**** EXCERPT PROVIDED
In February 1945, Angela Lakatos was in the late stages of pregnancy. Her contractions were painful. Suddenly, between 30 and 40 gendarmes arrived in her Roma settlement in western Hungary, determined to drive the Roma away. When Lakatos asked for help, one of the gendarmes answered: "Go to hell!" 120 Roma were forced inside a barn, and pleas for water were met with blows.
First, the men were taken away. Then the younger women. Another highly pregnant woman couldn't walk at all. One gendarme beat her. The next "used a machine gun to shoot the child out of her stomach." Lakatos and the others were driven into a pit: "I saw my father lying there dead. And both of my brothers. I myself half jumped into the pit, half fell."
She pulled her scarf over her head "to avoid seeing what was about to happen. But then it began to rain bullets." She was hit eight times: in her arm, her leg, her stomach. Others fell on top of her, their bodies catching the bullets. It was hours before she climbed out of the pit.
********
**** SUPPLIED DATA
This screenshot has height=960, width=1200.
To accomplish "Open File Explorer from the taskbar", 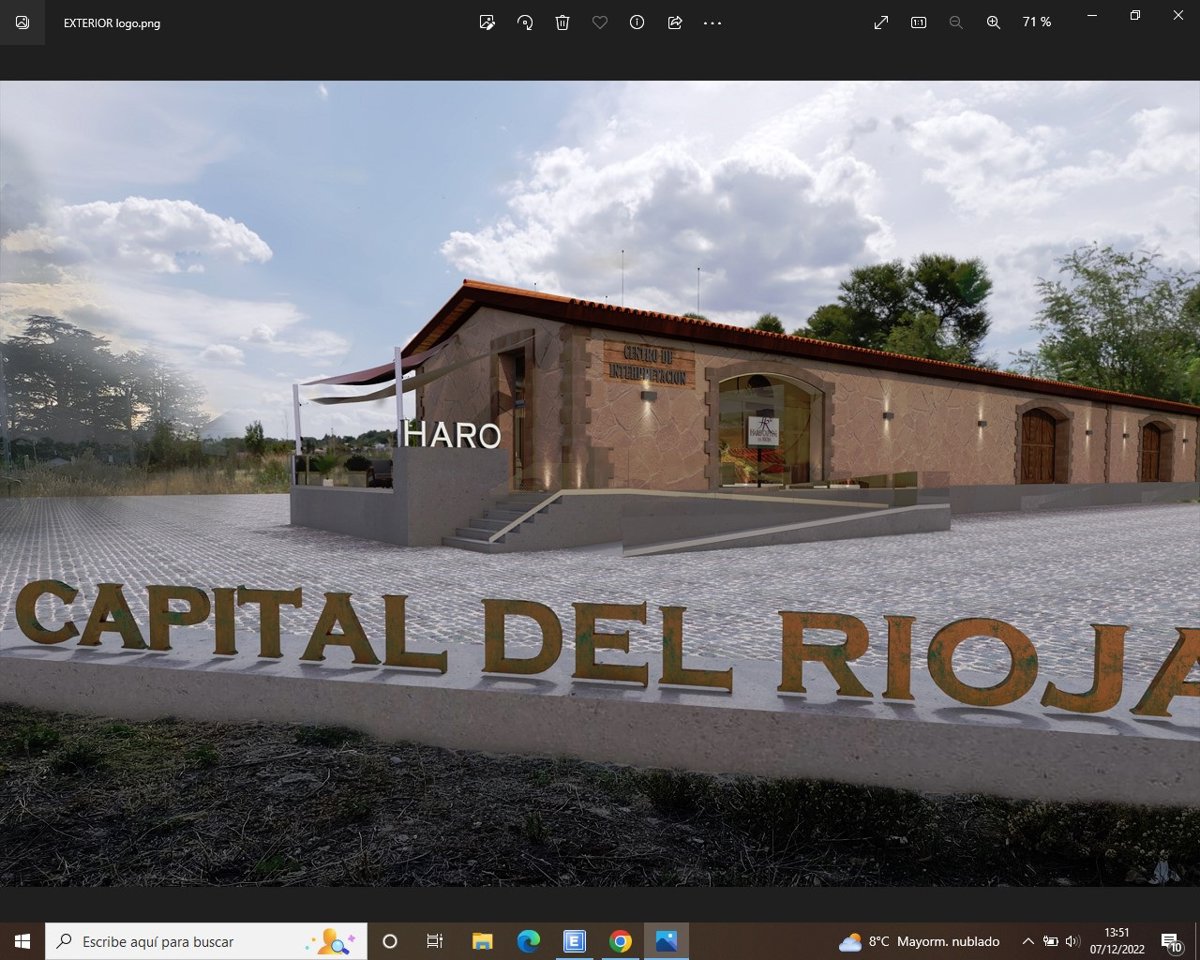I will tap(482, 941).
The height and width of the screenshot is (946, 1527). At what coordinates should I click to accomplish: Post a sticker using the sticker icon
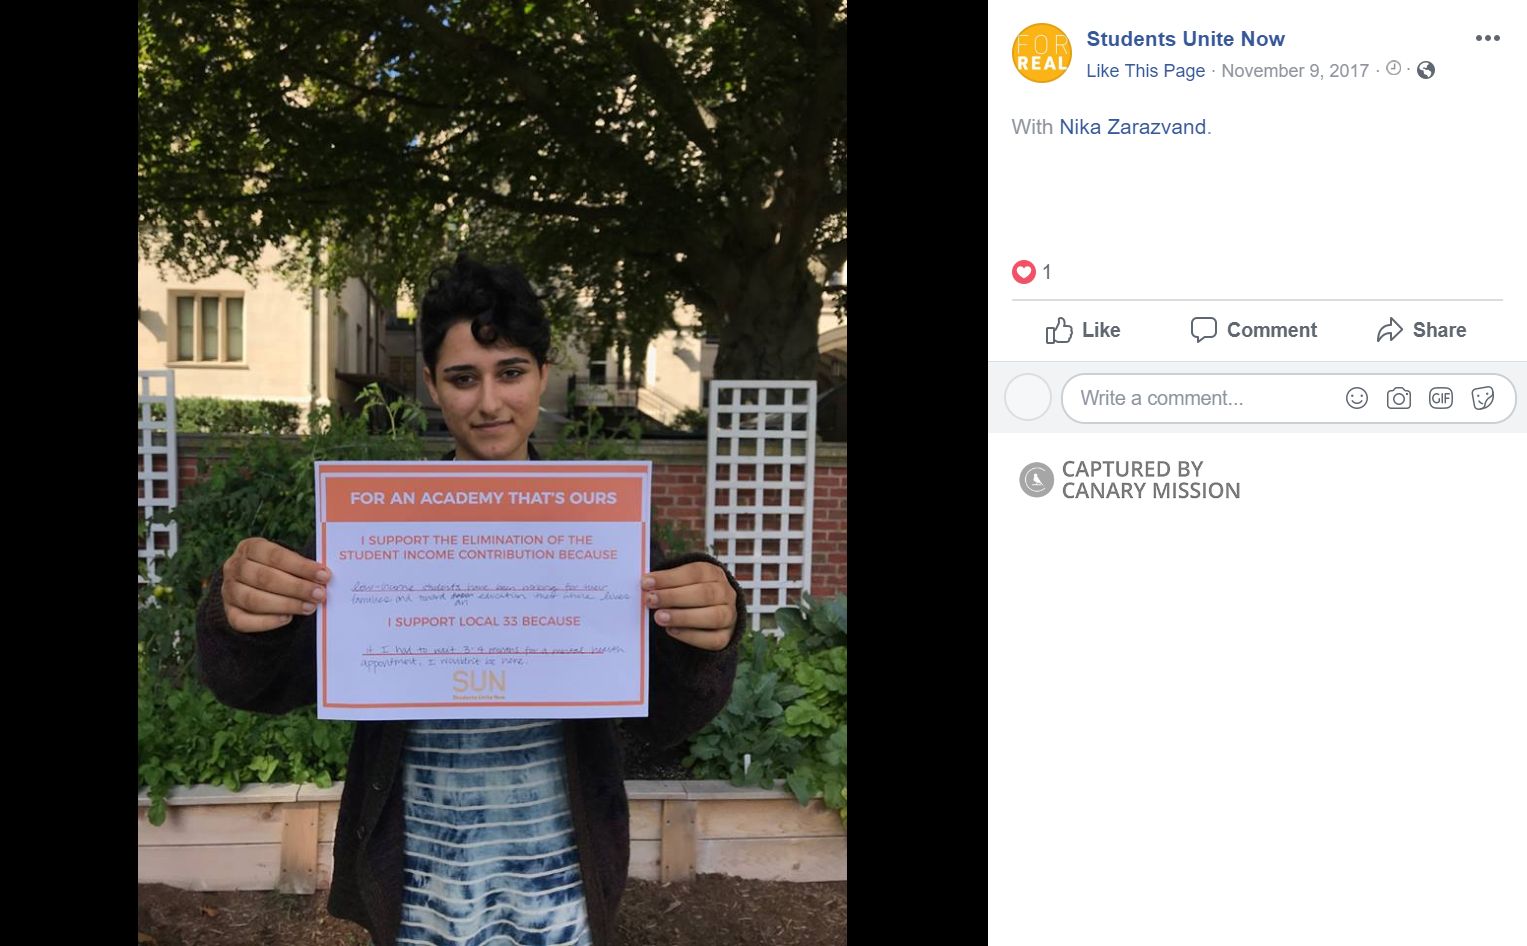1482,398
********
● EXERCISE OBJECTIVE:
Type out the passage about Angela Lakatos above, starting with "She pulled her" and going on through "of the pit.".

● RESULT:
She pulled her scarf over her head "to avoid seeing what was about to happen. But then it began to rain bullets." She was hit eight times: in her arm, her leg, her stomach. Others fell on top of her, their bodies catching the bullets. It was hours before she climbed out of the pit.